> [Work task] In your copy, leave out the pictures and output only the lines from the one holding "Select the CIA acronym term" through the end of the data below, exactly.

[Stored records]
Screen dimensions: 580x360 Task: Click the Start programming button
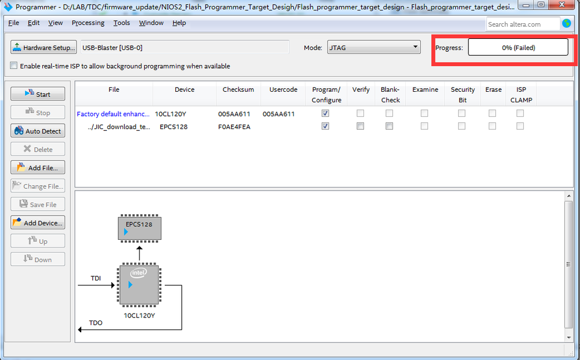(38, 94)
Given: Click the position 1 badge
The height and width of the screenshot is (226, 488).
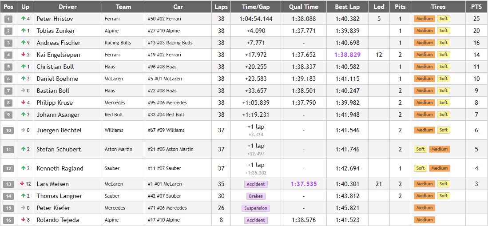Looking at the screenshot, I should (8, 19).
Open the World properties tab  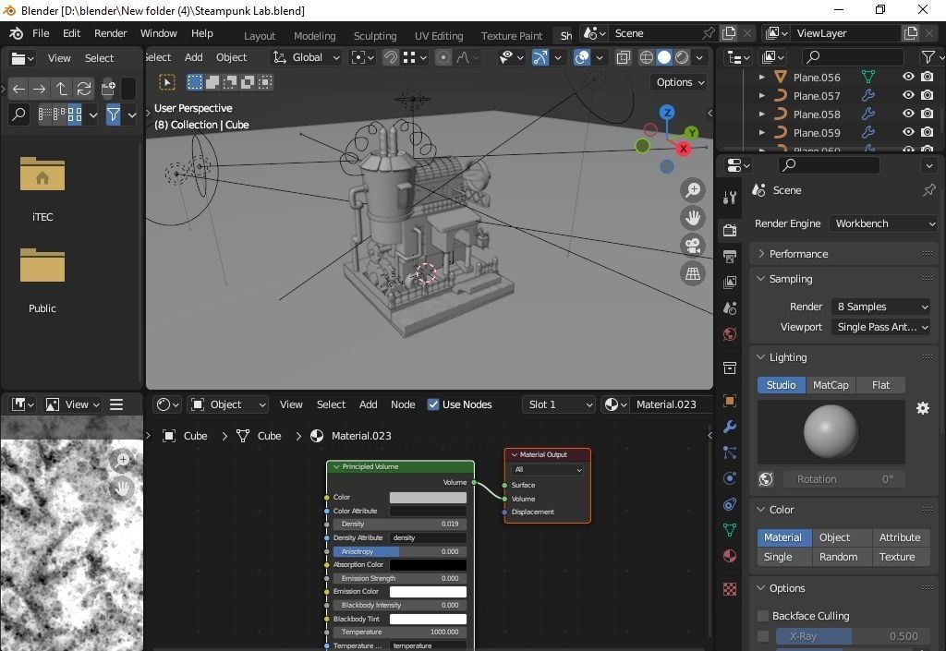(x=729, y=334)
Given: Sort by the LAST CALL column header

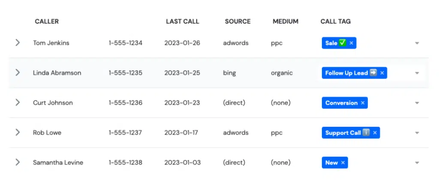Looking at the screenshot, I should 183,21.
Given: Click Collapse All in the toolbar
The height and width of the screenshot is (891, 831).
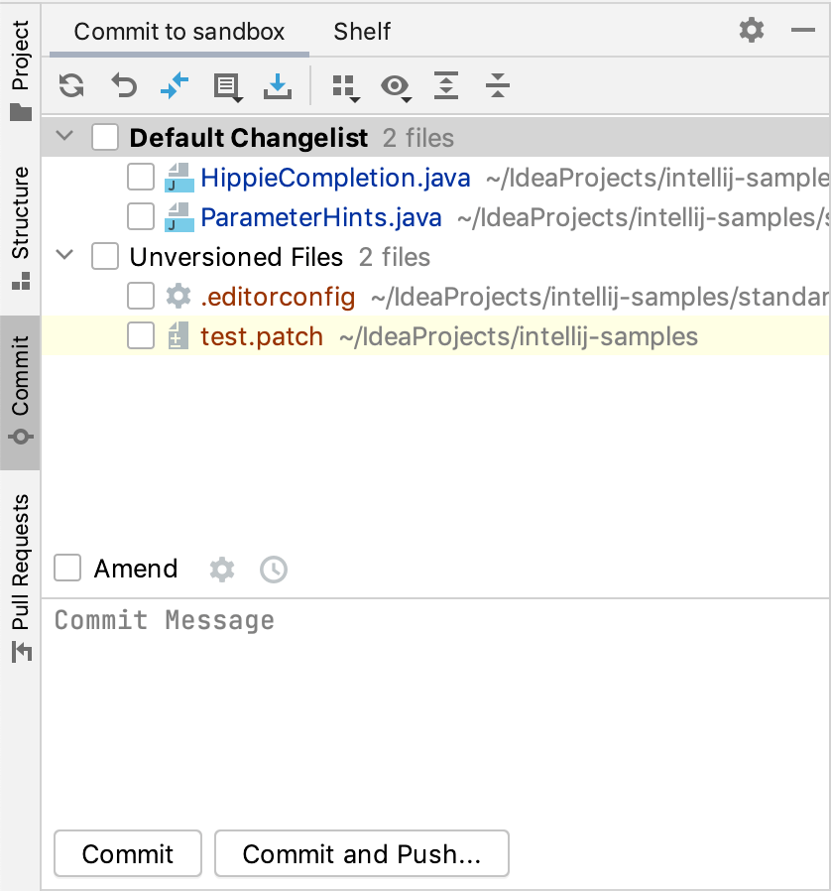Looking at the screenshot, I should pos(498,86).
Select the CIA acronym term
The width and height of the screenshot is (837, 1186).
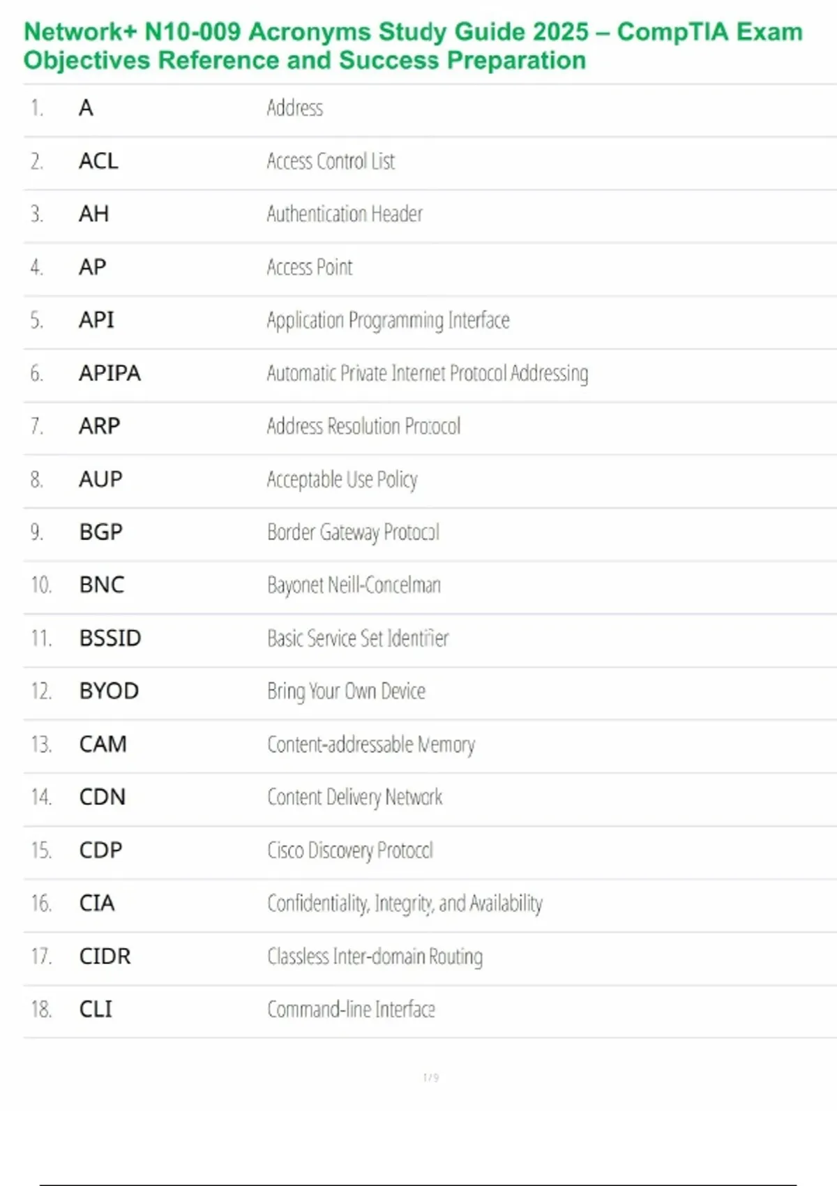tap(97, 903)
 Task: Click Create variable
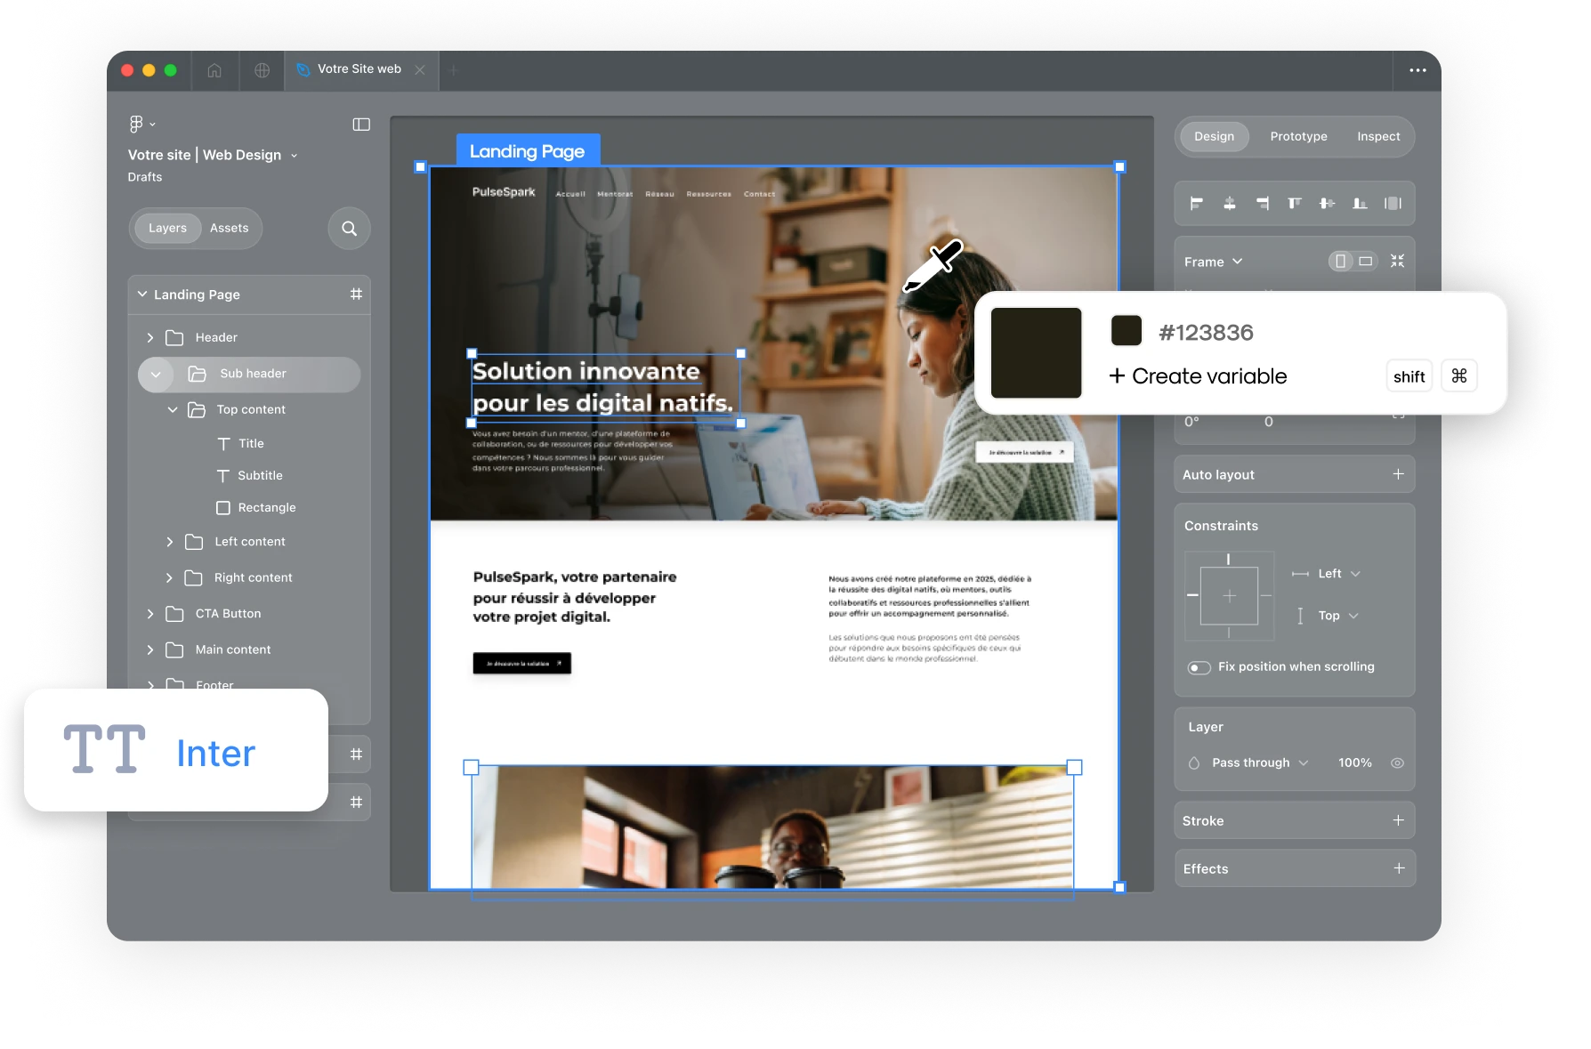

> [Finished task]
Select the CIA acronym term
The width and height of the screenshot is (837, 1186).
tap(97, 903)
 Task: Click Create variable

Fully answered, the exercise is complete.